Boehringer hofft, das Mittel ab 2027 zur Zulassung zu bringen – in welcher Indikation das zuerst erfolgen könnte, sollen die kommenden Studiendaten zeigen.
Im laufenden Jahr erwartet Firmenchef von Baumbach weiteres Wachstum. Das Topprodukt Jardiance dürfte dabei wiederum eine wichtige Rolle spielen. Denn das Produkt, das neben Typ-2-Diabetes auch für die Behandlung von Herzinsuffizienz zugelassen ist, hat im vergangenen Jahr in Europa und den USA eine weitere Zulassung für die Behandlung von chronischen Nierenerkrankungen erhalten. Allein in dieser Indikation kann das Medikament nach Einschätzung von Boehringer potenziell 850 Millionen Menschen erreichen. Alle Anwendungen zusammengerechnet sind es mehr als eine Milliarde.

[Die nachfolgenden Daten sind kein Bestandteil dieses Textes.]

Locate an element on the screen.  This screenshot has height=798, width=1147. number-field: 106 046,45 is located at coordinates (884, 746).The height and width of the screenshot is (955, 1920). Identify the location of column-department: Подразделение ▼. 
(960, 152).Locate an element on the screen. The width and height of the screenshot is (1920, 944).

Sogar die Sparte Tiermedizin profitiert von dem Bestseller Jardiance. Denn dessen Wirkstoff wurde für den Einsatz bei Katzen abgewandelt. Und so bietet Boehringer Ingelheim jetzt auch eine Therapie gegen Diabetes bei Katzen an. Das Potenzial allein in Deutschland ist beachtlich. Denn von den 16 Millionen Katzen hierzulande sind ein Prozent Diabetiker.